To determine whether the change in mice's behavior was solely related to their response to felines, the researchers first tested infected rodents’ general anxiety by observing their sense of security and curiosity and then comparing it with those of healthy mice. "We immediately noticed an attitude difference in infected mice, which were more curious and less stressed," noted Ivan Rodriguez, also a professor at the Department of Genetics.

The researchers then placed sick and healthy mice in the presence of lynx urine. "Unlike the healthy mice, the mice infected with the parasite were all attracted by the smell, which normally makes them flee," adds Madlaina Boillat. They then extended the experiment to other predators of the mice, such as rats. "We placed a sleeping rat in the cage of the healthy mice, which immediately showed a panic reaction. On the contrary, the infected mice even wandered over the rat," remarks Ivan Rodriguez.

These experiments show that, contrary to previous knowledge, it is not only the fear of the cat that is inhibited in the infected mice, but their entire behavior is altered. It remains to be understood how the parasite performs this feat.

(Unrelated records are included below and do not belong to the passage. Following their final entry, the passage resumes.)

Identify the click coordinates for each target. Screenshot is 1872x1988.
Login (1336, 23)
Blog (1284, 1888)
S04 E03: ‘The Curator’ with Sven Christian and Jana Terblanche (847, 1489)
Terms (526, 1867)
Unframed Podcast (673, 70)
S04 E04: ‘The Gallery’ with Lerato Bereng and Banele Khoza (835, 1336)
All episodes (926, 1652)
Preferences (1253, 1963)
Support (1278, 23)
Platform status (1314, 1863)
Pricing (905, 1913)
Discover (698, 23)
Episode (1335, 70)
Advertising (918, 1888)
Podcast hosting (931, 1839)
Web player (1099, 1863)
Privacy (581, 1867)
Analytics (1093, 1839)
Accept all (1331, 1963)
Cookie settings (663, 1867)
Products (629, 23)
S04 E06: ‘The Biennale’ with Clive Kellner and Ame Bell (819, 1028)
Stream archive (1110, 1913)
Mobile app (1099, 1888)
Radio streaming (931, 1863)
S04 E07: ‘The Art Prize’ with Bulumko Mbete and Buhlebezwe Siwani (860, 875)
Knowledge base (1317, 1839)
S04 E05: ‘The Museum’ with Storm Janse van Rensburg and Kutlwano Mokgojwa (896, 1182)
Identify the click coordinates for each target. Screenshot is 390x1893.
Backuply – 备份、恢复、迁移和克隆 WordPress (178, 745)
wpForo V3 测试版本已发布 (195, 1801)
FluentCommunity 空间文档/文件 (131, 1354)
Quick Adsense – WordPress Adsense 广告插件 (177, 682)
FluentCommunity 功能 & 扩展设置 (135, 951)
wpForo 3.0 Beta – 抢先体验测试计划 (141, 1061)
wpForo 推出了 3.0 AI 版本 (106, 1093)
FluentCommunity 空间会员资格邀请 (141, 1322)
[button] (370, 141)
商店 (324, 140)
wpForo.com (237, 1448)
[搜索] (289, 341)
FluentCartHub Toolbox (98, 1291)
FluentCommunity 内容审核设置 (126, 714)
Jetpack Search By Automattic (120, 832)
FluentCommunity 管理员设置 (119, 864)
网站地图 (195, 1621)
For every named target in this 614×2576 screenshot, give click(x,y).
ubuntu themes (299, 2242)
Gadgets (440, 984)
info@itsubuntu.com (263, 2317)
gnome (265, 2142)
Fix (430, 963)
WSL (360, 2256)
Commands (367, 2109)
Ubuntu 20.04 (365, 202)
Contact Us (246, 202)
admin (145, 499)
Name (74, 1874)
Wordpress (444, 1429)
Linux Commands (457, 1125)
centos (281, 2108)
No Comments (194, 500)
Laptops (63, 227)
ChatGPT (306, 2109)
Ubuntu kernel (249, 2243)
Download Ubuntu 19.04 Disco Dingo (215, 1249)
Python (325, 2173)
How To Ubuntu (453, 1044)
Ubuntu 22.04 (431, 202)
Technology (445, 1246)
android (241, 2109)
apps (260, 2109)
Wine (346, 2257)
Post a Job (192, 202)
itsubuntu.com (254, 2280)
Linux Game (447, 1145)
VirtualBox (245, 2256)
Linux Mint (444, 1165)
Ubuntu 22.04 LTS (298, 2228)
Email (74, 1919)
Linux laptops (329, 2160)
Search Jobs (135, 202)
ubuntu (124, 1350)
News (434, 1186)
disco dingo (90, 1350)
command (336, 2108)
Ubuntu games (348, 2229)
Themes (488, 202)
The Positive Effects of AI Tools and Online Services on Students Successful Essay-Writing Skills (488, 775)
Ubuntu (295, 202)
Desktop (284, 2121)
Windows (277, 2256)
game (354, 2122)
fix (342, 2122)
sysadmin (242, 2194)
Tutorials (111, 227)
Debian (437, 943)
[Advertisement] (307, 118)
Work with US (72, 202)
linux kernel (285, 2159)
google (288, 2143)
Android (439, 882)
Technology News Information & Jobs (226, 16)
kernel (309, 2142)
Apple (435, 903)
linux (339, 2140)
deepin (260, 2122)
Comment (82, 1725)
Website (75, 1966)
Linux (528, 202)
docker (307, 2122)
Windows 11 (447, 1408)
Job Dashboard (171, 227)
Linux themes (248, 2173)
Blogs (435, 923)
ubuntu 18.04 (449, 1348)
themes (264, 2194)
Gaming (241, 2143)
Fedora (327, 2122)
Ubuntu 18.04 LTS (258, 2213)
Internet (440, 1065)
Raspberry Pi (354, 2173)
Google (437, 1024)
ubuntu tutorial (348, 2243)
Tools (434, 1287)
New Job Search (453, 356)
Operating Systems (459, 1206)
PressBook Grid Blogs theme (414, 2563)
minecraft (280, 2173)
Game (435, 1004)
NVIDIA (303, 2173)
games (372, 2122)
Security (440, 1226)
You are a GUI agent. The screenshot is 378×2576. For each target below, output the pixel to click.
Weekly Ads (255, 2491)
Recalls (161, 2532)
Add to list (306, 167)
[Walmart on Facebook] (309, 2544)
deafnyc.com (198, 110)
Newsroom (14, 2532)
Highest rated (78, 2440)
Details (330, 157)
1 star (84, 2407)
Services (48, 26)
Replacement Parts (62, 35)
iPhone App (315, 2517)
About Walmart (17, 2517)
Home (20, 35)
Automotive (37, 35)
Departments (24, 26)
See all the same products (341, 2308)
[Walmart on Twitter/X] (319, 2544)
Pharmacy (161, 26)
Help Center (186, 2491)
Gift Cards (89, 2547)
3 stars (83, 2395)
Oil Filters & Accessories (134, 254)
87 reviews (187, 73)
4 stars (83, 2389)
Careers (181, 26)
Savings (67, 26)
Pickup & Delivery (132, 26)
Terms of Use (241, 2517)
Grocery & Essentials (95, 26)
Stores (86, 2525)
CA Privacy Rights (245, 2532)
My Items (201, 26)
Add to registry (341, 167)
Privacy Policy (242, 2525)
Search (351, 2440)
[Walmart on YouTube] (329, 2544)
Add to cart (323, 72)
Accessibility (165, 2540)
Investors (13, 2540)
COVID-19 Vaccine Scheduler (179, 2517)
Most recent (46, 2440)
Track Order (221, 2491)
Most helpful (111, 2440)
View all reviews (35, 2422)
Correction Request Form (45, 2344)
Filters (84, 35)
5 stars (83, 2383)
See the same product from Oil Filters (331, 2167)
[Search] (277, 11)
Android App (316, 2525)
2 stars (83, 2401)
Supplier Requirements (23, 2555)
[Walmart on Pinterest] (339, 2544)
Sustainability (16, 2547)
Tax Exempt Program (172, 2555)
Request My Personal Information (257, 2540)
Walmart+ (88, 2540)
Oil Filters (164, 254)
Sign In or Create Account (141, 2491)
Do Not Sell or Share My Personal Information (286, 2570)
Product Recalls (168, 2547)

What is certain is that behavioral impairment is related to the number of cysts. "Using the technique of light-sheet microscopy, we were able to observe the brain with an extremely high resolution and found that the whole brain was invaded by cysts, particularly the cortex; while the hypotheses leaned towards the amygdala, which is involved in the innate response of fear," said Dominique Soldati-Favre, professor in the Department of Microbiology and Molecular Medicine. "The change in behavior is perceptible as early as with the presence of 200 cysts in mice, with a real effect on fear within a range of between 500 and 1000 cysts," she explained. The researchers added that by comparison, the behavior of infected humans also seems to be slightly modified according to the degree of inflammation of the brain.